You can see that the lip on this humidor is on the lid rather than on the box itself. I spaced the weather stripping just far enough down in there so that the lip just rests on top of it but, does not keep the lid from closing completely. Revisited the flashlight test again and, all was well.








To add humidity to the Humi I'm going to use a couple glass dishes and, a sponge with some distilled water.







I cut the sponge into smaller pieces so that I'd have more surface area for the DW to evaporate and, be absorbed by the interior of the Humi. Might be overkill but, I thought it might help. Before I did anything else I washed the dishes and, sponges with the distilled water to remove any contaminants. Then I slowly poured the DW over the sponges letting them absorb it and until there was just a little sitting in the bottom of the dish. I gave the included divider a light wipe down with DW also. You don't want to saturate it.







It was nearly dry again by the time I sat it down to take the pic.














Set the dishes with the sponges in the Humi with a hygrometer and, close it up. This particular hygro only shows me the rh but that's all I need it for at this time.







I'm going to leave this guy closed for a week before I even think about opening it up. Patients is key here. If you plan on smoking cigars on a regular basis or, attempting to rest cigars for any amount of significant time what's a couple weeks in prep. 
Seasoning a humidor this way cost me about $7 or, less total. I already had the weather stripping but, if you have to buy some it's around the $3-$5 mark at any hardware store. The distilled water is about $1 and, a two pack of sponges was a $1 as well. That leaves me with a few extra bucks to spend on sometHing to fill it with when it's ready. I'll revisit this thread with updates on how well this method is working.

Sent from my SPH-L710 using Tapatalk


----------



## Kidvegas (Oct 17, 2016)

check '1 good job....


Sent from my iPhone using Tapatalk


----------



## bozoo (Sep 26, 2016)

So simple and so good job here. 
From my experience - do not remove the water dishes as soon as the humidity reaches 70. There is a (maybe thin, but still) layer of wood that needs to be humidified deep into. What I do is I keep the water for a few more days after it reaches 70 and I don't mind it going well over 80. Then I remove water dishes and let it dry down slowly to the desired humidity. Then even $50 Tuscany holds the seal for me.


----------



## Tabloid Snapper (May 31, 2016)

Kidvegas said:


> check '1 good job....
> 
> Sent from my iPhone using Tapatalk


Ditto.:wink2:


----------



## Yukoner (Sep 22, 2016)

And this is the reason why I love the Puff community. This type of quality advice will really help the n00bs coming to seek advice on their first humidor, etc. Great write up !


----------



## poppajon75 (Apr 10, 2016)

Started seasoning this guy six days ago. I checked it yesterday and it showed me having 82% rh. Today I checked it once again.

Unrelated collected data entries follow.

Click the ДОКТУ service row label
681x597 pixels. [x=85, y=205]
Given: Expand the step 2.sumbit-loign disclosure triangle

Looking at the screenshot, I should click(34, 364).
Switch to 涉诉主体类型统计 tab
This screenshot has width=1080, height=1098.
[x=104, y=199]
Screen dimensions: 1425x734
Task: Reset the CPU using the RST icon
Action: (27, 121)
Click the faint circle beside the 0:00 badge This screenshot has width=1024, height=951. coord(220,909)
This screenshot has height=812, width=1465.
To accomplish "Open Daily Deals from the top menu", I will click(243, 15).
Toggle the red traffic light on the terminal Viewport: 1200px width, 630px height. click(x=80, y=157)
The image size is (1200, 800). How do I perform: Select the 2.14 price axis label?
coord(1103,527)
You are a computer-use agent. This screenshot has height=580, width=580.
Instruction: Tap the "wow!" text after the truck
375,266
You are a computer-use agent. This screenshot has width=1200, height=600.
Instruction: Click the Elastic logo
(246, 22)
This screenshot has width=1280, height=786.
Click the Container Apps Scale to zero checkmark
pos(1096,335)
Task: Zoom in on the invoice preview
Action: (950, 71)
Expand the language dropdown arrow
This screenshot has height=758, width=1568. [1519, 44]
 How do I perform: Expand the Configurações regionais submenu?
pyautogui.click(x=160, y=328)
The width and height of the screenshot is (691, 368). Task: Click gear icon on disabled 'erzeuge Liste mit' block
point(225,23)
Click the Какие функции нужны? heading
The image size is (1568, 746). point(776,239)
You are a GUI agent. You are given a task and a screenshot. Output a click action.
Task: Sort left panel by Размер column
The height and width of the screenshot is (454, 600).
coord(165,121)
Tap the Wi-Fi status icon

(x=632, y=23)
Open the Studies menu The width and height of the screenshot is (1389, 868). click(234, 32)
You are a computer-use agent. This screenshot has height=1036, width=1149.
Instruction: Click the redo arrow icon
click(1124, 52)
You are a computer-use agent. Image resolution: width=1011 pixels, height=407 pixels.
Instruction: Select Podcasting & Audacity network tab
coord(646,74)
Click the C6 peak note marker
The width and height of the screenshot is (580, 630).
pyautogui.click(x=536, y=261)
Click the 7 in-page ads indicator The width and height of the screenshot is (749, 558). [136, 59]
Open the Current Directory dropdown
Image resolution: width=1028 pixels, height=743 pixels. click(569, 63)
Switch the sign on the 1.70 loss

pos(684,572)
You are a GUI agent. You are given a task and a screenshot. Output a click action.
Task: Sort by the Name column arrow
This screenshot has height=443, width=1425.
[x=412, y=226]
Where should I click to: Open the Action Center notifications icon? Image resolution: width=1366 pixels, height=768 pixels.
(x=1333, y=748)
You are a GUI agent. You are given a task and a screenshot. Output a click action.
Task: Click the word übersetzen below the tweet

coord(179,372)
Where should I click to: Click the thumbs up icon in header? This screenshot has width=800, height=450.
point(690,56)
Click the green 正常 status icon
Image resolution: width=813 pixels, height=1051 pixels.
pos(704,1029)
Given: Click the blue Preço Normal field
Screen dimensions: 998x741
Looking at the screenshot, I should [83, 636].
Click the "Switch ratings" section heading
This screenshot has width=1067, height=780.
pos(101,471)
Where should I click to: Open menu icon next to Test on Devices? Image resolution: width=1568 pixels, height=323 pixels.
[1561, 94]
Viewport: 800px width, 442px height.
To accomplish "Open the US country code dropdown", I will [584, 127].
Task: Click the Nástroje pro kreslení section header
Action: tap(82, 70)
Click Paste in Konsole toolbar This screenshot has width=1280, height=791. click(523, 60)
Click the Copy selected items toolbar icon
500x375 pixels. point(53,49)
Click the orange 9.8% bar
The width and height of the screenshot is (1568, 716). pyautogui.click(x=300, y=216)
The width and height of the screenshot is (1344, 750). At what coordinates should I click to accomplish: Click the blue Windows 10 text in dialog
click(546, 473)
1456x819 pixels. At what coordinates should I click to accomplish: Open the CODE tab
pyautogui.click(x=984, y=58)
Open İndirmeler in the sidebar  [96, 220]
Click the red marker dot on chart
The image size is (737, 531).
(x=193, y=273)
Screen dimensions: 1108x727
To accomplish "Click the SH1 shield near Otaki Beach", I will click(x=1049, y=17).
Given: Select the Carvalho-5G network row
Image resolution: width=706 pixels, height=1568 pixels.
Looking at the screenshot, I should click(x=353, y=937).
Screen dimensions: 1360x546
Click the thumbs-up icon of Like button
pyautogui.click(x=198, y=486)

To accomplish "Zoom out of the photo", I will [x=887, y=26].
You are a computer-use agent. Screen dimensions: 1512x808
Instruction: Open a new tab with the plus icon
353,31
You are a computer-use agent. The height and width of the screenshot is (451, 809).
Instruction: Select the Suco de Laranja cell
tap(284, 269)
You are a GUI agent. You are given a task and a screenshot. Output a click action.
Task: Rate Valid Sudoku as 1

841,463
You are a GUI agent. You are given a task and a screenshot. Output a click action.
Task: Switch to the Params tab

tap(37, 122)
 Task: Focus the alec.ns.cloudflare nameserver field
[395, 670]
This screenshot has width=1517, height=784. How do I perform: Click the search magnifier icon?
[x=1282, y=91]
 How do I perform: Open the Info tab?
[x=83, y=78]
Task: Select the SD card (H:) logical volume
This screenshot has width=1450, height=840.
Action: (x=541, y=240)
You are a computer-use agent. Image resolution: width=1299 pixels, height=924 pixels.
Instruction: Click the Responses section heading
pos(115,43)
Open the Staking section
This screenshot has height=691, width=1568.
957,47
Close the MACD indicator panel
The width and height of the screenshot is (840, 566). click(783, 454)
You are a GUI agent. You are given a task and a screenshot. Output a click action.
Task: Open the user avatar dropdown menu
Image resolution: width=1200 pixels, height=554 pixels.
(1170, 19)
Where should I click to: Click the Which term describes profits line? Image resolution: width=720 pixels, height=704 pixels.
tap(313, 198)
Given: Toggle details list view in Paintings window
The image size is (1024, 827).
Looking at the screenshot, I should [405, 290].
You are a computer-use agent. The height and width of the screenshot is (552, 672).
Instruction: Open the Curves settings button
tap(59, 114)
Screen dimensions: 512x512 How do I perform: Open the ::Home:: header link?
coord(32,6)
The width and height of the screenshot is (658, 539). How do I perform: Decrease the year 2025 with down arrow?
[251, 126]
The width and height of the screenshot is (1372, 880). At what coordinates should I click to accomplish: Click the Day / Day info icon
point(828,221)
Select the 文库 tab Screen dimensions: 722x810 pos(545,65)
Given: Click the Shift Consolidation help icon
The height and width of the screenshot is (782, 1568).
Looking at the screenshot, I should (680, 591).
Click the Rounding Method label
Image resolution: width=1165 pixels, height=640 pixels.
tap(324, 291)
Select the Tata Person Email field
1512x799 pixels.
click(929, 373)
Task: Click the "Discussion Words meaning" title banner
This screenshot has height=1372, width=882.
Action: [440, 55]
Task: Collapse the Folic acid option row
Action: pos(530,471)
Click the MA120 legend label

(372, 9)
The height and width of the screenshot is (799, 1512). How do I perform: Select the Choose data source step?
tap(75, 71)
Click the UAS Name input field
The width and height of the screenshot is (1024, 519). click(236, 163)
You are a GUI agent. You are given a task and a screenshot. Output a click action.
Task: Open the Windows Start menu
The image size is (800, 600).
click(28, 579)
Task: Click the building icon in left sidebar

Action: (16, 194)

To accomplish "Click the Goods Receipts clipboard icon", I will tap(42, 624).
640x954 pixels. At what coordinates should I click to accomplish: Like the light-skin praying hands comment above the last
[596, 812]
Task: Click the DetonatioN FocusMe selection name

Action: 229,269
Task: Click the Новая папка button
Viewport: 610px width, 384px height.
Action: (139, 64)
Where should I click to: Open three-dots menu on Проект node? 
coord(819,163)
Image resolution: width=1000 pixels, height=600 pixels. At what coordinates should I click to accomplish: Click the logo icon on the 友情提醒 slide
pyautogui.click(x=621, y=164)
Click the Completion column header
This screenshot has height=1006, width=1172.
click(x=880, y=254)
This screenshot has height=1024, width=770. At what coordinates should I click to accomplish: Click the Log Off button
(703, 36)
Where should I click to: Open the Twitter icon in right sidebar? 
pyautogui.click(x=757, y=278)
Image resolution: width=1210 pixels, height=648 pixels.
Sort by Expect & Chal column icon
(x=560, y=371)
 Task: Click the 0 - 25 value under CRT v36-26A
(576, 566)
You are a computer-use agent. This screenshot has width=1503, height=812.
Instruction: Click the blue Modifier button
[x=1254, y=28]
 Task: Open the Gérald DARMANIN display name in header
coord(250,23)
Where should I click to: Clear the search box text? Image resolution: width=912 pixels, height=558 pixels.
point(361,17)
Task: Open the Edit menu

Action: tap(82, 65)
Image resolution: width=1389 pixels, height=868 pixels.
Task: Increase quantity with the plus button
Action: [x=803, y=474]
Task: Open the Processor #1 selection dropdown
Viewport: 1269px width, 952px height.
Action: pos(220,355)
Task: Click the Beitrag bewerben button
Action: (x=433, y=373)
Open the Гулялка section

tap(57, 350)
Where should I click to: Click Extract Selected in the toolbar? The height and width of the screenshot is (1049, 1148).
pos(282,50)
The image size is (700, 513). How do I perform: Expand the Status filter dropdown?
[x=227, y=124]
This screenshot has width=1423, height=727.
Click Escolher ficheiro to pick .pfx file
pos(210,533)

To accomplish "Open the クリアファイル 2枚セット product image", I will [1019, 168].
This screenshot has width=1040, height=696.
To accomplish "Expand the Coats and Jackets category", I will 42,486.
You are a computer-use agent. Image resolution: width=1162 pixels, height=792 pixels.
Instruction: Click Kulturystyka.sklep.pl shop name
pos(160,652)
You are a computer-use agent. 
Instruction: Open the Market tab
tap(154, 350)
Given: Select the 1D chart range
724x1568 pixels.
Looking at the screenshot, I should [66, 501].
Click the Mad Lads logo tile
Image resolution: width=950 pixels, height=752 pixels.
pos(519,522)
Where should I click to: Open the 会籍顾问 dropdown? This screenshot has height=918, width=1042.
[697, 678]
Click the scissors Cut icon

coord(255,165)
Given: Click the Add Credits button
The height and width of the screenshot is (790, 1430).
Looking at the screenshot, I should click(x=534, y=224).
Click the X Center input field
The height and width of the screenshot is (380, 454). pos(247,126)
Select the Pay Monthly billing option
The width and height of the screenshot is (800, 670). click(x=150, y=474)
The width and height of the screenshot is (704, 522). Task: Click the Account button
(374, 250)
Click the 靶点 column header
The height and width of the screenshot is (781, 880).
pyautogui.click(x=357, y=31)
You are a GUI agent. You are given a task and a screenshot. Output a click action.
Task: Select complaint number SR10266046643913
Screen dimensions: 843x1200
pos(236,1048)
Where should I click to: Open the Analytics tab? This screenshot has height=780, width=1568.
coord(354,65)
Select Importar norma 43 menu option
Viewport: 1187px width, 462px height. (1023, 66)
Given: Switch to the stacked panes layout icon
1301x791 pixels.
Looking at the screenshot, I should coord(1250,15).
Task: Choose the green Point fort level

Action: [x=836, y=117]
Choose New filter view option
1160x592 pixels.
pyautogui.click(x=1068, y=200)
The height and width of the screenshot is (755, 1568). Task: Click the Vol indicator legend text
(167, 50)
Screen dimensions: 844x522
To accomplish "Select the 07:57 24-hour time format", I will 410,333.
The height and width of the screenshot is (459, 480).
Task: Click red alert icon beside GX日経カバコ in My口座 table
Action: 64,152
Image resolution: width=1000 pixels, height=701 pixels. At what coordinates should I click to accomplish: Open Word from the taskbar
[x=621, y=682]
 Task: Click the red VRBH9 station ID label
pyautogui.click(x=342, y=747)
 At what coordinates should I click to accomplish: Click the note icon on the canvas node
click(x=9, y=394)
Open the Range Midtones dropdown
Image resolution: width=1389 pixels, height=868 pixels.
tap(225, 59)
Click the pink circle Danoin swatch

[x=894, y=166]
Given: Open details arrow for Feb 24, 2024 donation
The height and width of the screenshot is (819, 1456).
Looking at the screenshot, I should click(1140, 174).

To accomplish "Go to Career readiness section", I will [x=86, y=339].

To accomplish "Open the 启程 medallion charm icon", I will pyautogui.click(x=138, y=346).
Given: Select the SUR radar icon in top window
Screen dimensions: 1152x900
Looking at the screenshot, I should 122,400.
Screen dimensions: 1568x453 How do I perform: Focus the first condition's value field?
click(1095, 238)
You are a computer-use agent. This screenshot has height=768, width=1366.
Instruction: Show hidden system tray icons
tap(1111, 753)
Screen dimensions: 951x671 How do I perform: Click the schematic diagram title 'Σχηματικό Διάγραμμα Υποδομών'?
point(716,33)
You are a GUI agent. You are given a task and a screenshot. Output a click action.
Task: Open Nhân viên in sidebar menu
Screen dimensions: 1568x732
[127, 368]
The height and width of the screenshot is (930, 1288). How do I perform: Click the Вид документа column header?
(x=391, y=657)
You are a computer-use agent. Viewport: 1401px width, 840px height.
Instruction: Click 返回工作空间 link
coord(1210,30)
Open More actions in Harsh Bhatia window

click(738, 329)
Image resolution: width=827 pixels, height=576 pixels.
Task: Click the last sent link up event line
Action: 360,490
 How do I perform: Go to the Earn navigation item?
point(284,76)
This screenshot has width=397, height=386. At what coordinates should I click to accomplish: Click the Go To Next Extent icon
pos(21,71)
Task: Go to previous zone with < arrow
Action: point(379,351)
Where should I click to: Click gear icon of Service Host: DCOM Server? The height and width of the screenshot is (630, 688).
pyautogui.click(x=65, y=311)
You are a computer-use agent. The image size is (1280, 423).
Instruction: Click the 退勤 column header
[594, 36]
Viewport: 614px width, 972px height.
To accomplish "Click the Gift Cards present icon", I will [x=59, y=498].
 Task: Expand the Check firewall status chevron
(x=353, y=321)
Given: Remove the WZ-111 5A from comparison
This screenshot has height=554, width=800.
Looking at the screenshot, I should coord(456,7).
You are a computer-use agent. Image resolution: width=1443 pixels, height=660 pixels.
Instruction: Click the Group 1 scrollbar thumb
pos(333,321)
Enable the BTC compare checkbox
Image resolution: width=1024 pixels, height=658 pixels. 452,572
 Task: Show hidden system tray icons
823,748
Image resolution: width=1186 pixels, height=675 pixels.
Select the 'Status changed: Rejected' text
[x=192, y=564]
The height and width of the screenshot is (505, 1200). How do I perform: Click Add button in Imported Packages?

This particular hygrometer had consistently shown me 65% in my coolidor using 65% HF beads so I'm confident that it's within 1-2% correct. I'm happy with the way the humi is coming along but, I'll let it sit undisturbed for another couple days to be sure. I'll then charge the new tube of beads I have and, toss it in there for another week or so then check again.







Again patients is key here. No need to rush.


----------



## Yukoner (Sep 22, 2016)

82% RH within six days is pretty impressive. Of course that all depends on what your environment is like, your ambient RH in your home, blah blah blah. But still, that's pretty impressive, glad to see it coming along nicely.


----------



## poppajon75 (Apr 10, 2016)

Yukoner said:


> 82% RH within six days is pretty impressive. Of course that all depends on what your environment is like, your ambient RH in your home, blah blah blah. But still, that's pretty impressive, glad to see it coming along nicely.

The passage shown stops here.